The iTurtle concept presents a portable device that is a security USB stick, which provides platform trustworthiness checks. The result of the integrity check must be presented in an easy, visible way - for example, with the LED. We (3mdeb) want to provide the open-source reference implementation of the iTurtle device.
Our goal is to create a scalable, flexible implementation that will be the core building block for future security solutions (created by the community) based on DRTM payloads. The Fobnail architecture concept is based on the IEFT specification - Remote ATtestation ProcedureS (RATS).
The architecture supports Fobnail Token provisioning, remote and local Platform (Attester) provisioning, and attestation. Currently, there is no open source implementation of the USB attestation device.
During the Fobnail Token provisioning, the Platform Owner creates the identity and encryption certificates that are used by the Attester to the Fobnail Token verification. The Fobnail Token verifies the Platform Owner certificate chain and generates the identity and encryption key pair. The Fobnail Token obtains the metadata (CPU serial) and conveys the encrypted public key parts and metadata to the Platform Owner. The received data is decrypted, and the Platform Owner creates identity and encryption certificates that are provided to the Fobnail Token.
The Platform provisioning is split into remote provisioning (which is out of NLNet grant application scope) and local provisioning. In the case of local provisioning, the Fobnail Token takes the Platform Owner role. The Fobnail Token receives the Attester metadata (CPU serial, MAC, and EK certificate checksum) and generates the checksum. The metadata checksum is used for the Platform verification during the attestation. The Fobnail Token uses default policies during the local attestation.
The attestation architecture is based on the Reference Interaction Model for Challenge-Response-based Remote Attestation (CHARRA).

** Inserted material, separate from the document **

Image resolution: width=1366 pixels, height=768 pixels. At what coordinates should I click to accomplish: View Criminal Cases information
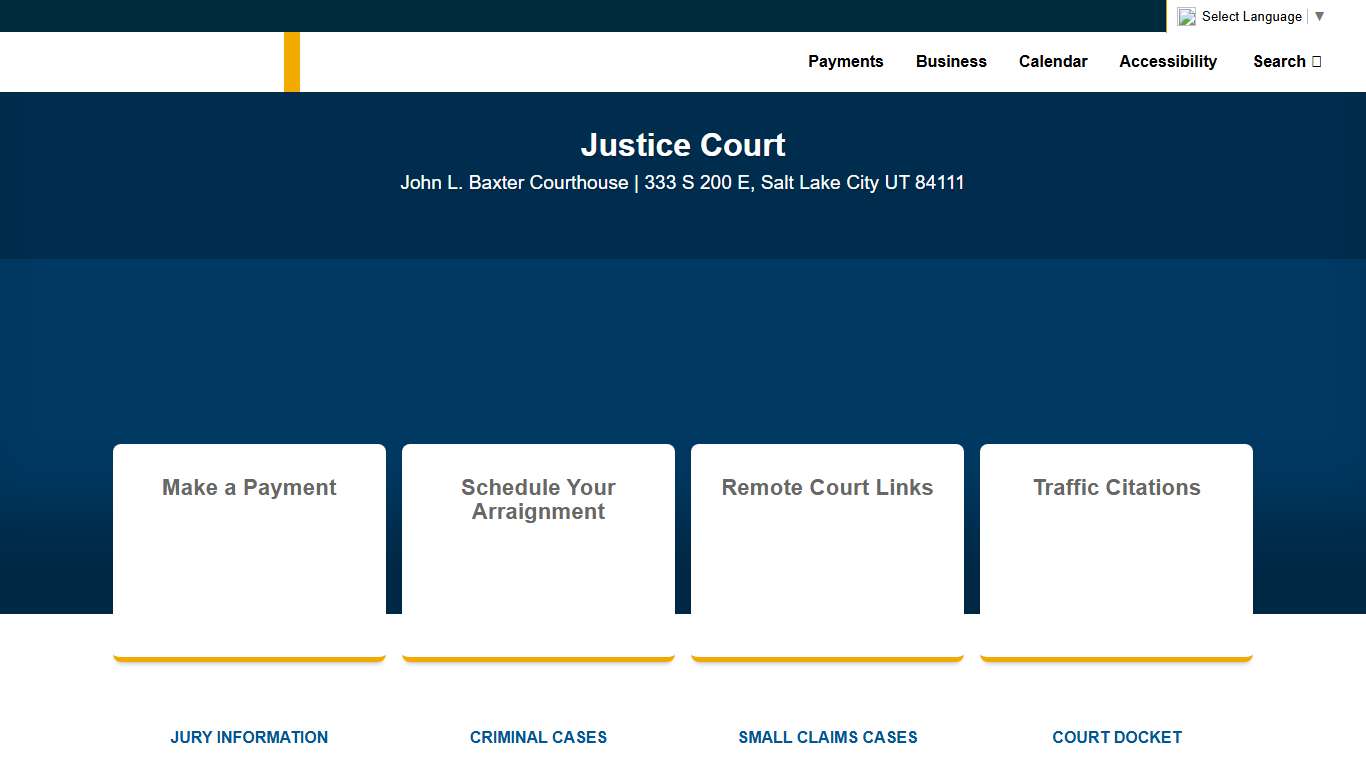click(538, 737)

This is the IEFT attestation standard, which specifies the communication between the Attester and the Verifier (Fobnail Token). The Fobnail Token provides the ability to perform attestation in the absence of any connectivity. During the attestation development, we will use the proof-of-concept CHARRA implementation of the proposed architecture, which is developed by the Fraunhofer Institute.

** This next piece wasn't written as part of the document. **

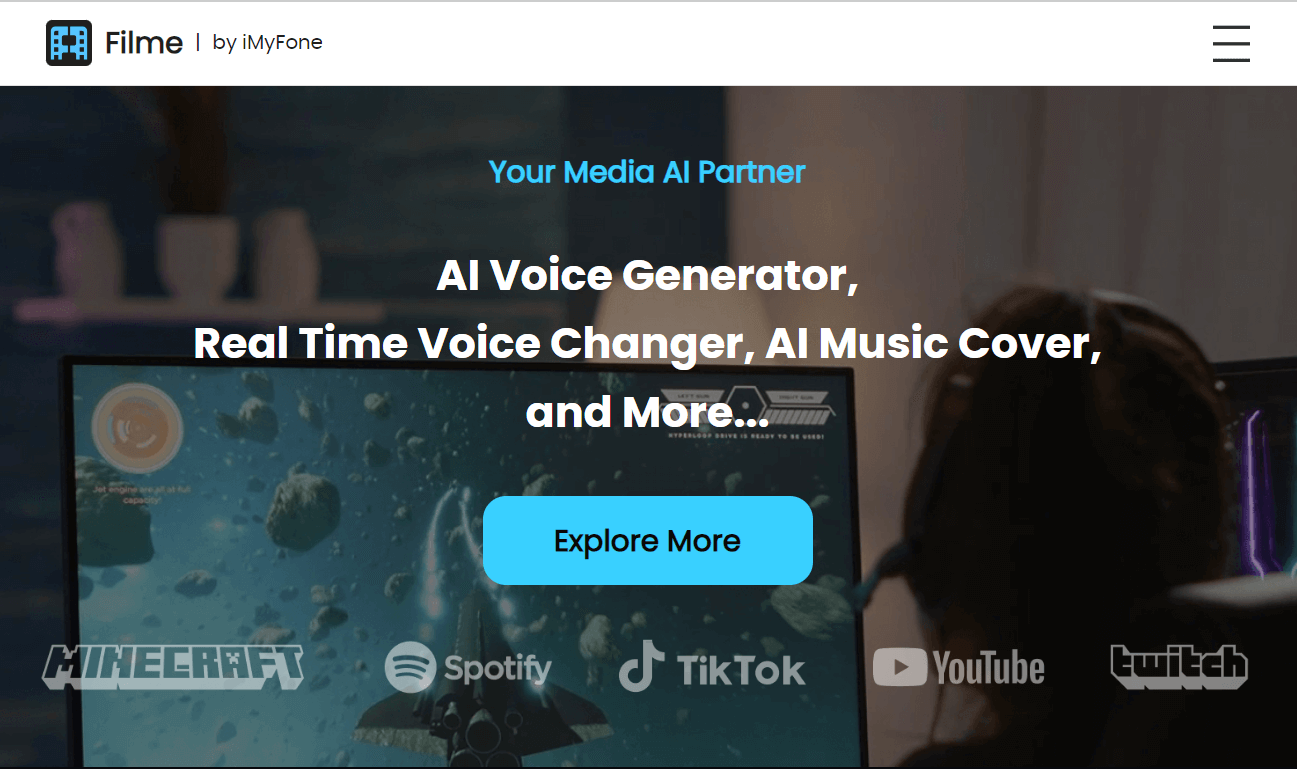1297x769 pixels.
Task: Click the and More... heading text
Action: tap(647, 411)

To demonstrate the capabilities of the implemented solution, we will create the example use case that uses the TrenchBoot, of which a significant part of AMD support was sponsored by NLNet as OpenDRTM, to verify the integrity of the system firmware, D-RTM Configuration Environment (DCE), Linux Kernel, and initrd.
The main use case that will be presented as a demonstration is boot time attestation. The Fobnail Token will be used to verify an operating system during boot time. We will run inside DLME (Dynamically Launched Measured Environment) the Zephyr RTOS, which will check if the measurements of the operating system meet the reference measurements in the Fobnail Token. If the OS is compromised, the Fobnail Token warns the user, and Zephyr RTOS prevents a platform from booting.

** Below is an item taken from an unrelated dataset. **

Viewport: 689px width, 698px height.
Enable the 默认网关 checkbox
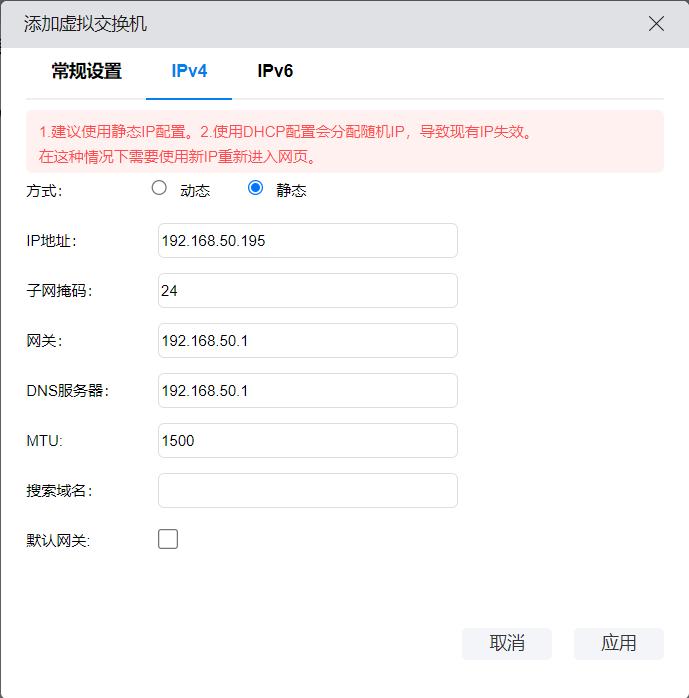coord(168,540)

The Fobnail Project has the potential to scale up in the future. The Fobnail architecture could be adapted for devices using different buses than USB. We would like to implement another DRTM-based use case (that is out of the scope of this grant application), for example, runtime OS attestation. The Fobnail could be used to check if the runtime state of the platform is trusted. It could be based on one of the existing projects, such as Linux Kernel Runtime Guard. It could be useful to check the integrity of the Linux Kernel before performing sensitive operations.